Monday, May 18, 2009

Testing vs. Attendance

Recently I took several AP and IB tests. For those who do not know what the acronyms mean, they stand for Advanced Placement and International Baccalaureate tests, and they function as advanced tests that account for college credit or placement if a high enough score is obtained. They are the culminations of a year or two of advanced high school classes, and test a student's ability to master advanced material in a variety of fields.
I can attest that these tests are very difficult, depending on the person's abilities. For instance, in my case, the mathematics IB and chemistry IB tests I took were difficult, while the English and history exams were rather less difficult. But whatever the level of difficulty, these tests adequately measure a student's knowledge and skill in the given area.
While I take an IB or AP exam, I am excused for school with my absence not counting against me. I am responsible for obtaining whatever homework is assigned while I am gone, and completing all assignments as quickly as possible.
Two odd things occurred during this period that prompted offshoots of revolutionary thought within the attention-deficit corridors of my mind. The first was the realization that the free time spent outside of class actually forced me to learn more than I would in class, due to the pressure of the exams and their difficult nature. Also, without a teacher to rely on, I had to practice concepts over and over to ensure mastery. The second was that the little time I did spend in class was far more focused than the usual 59 minutes in a given period that I only spend 20% of working. Shorter class time made it crucial that I obtain whatever information I needed as quickly as possible.
These two observations sparked an interesting idea.
What if the public-school system began to shift its focus from attendance to testing?

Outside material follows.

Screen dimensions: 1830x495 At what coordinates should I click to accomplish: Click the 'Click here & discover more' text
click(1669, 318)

To explain this notion that the public-school system focuses more on attendance than testing, I have to diverge a little from the main topic and relate some personal history. I was homeschooled until I was 15, learning music, English, and history from my mother, and Latin, mathematics and biology from tutors. When I determined to attend public school rather than a local community college, I attempted to earn some high school credit by taking a California placement test that measures high school aptitude. I scored in the 97th percentile, and attempted to present that score and documentation to my local high school.
Unfortunately, this did not account for any credit. The reasons given were that it did not demonstrate enough attendance in class that argued mastery of material, I could not prove I had mastered all the material or that I could perform well over an entire school year in a class, and also that the difficulty of public school differed vastly from homeschooling.

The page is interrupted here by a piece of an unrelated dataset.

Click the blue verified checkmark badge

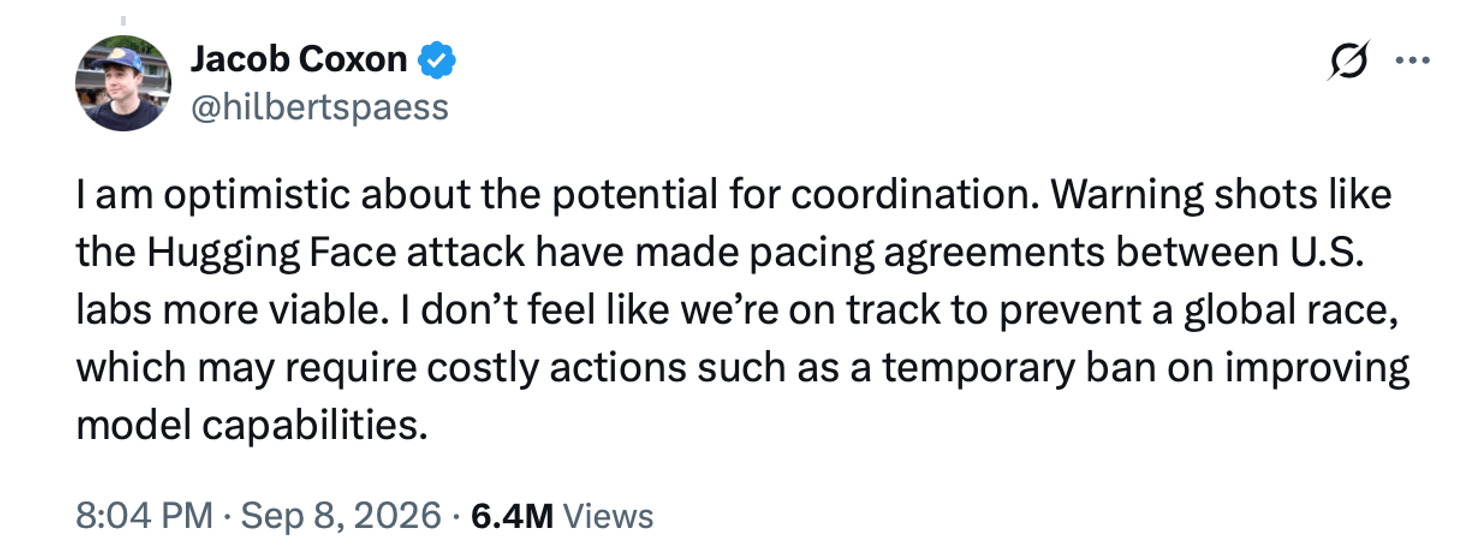436,61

Essentially, my counselor told me, the time spent in a classroom was integral to ensuring a student had actually learned and absorbed the material, whereas a test cannot accurately measure an entire breadth of knowledge.
I realized an inherent contradiction: if AP and IB exams can measure college credit, how does a high school aptitude test differ from accounting as credit?

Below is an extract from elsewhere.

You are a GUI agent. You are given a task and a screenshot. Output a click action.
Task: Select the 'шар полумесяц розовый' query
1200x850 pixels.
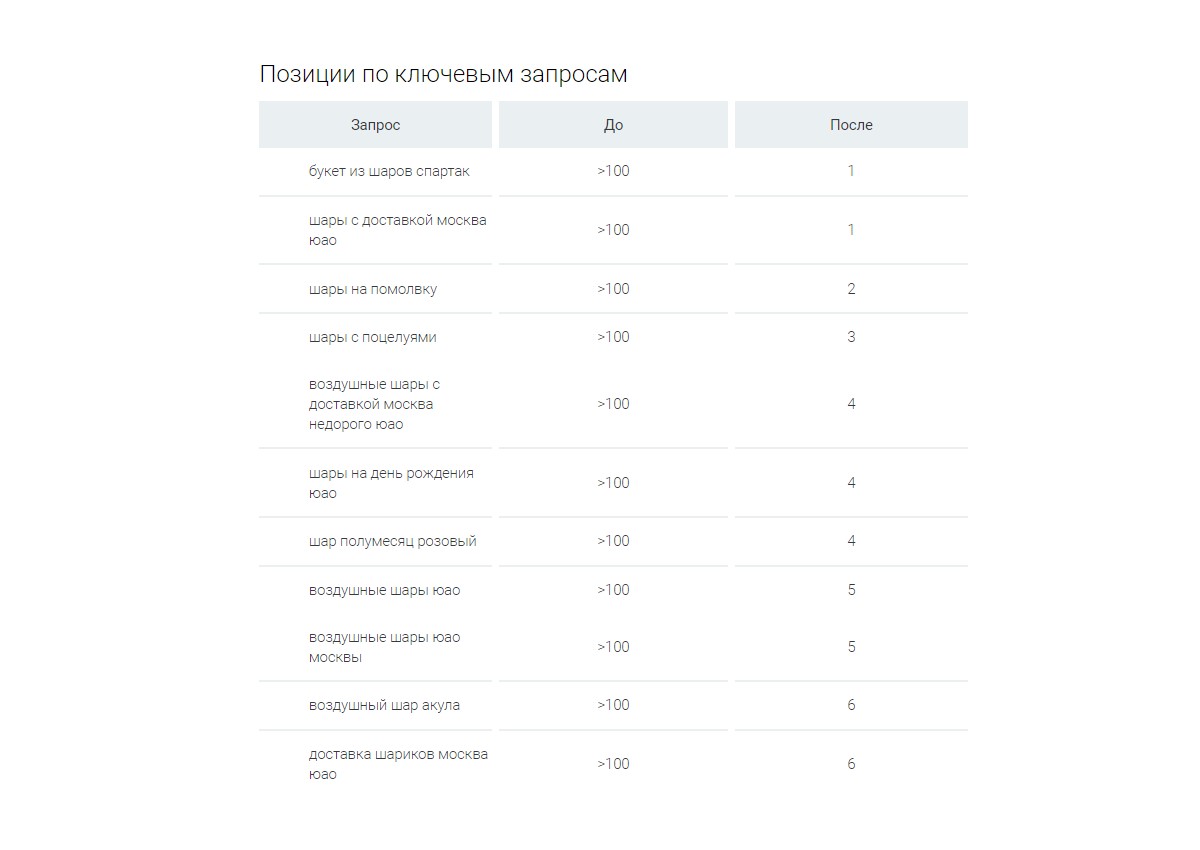(x=393, y=541)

However, I simply decided to graduate high school in three years by taking extra classes at a local community college and obtaining some waivers. I managed to obtain the necessary credits after some extra effort during my senior and sophomore years as well as participating in several sports in order to obtain PE credits.
Thus, after laboring rather harder than normal to graduate high school, I reflected upon the choices I'd made, and returned to that original counseling conversation during sophomore year. And I thought, Why is it not permissible to focus more on testing overall during school rather than attendance as a measurement of ability?
Testing does accurately measure knowledge of a subject, as evidenced by the AP and IB exams. Other tests also are guaranteed by almost all college institutions to measure academic ability; SAT subject tests, GREs, MCATs, etc. Testing is used as a substitute for actual class time.
It does not fully seem reasonable that such a method cannot be used for high school credit. Perhaps one argument would be that such basic skills have to be learned through simple measurement of time spent in learning. Or another could be that not every kid who deserves a high school education can test well, thus they would not measure up to full standard in such a method even though otherwise they would function excellently in school.
However, I propose a compromise. Either a kid could account for credit by the usual method of attending class the full nine months, or he/she could obtain credit by testing out of classes, and earn credit for demonstrating mastery. Those who did not wish to test could attend school normally, and those who did not, could test out of their usual level. The key change would be that high school credit would be obtained by such a procedure, instead of mere placement. State laws would have to be transformed in accordance with new national regulations so that kids would be able to take standardized tests in order to move on to different levels in a variety of subjects.
What would such a process offer? Firstly, those children who were intelligent enough could graduate high school faster than normal, and begin careers or college-level education without the draining requirement of local public school attendance requirements. Secondly, the schools that supposedly offer kids this option by allowing local community college courses to account for high school credit would no longer have to force kids to commute and take classes away from their peers to obtain this option. Thirdly, homeschooled children could transfer easily into public schools without the usual brouhaha of counseling difficulty. There are several other benefits, yet those are the main ones that come to mind.
One objection is that school regulations as such allow for proper social environments and invaluble peer education. I would answer this objection with a question of why artificial environments of children between the ages of 14-18 ruled over by a few adults is considered the optimal environment for social learning when previous generations spent a majority of their social formation living with all manner of ages and familial situations. Socially, it is far better to experience diversity than to spend a majority of a year with kids of a similar age and experience.
I would welcome comments and discussion upon this question as I am sure that I have missed some points or perhaps there are aspects I have not considered.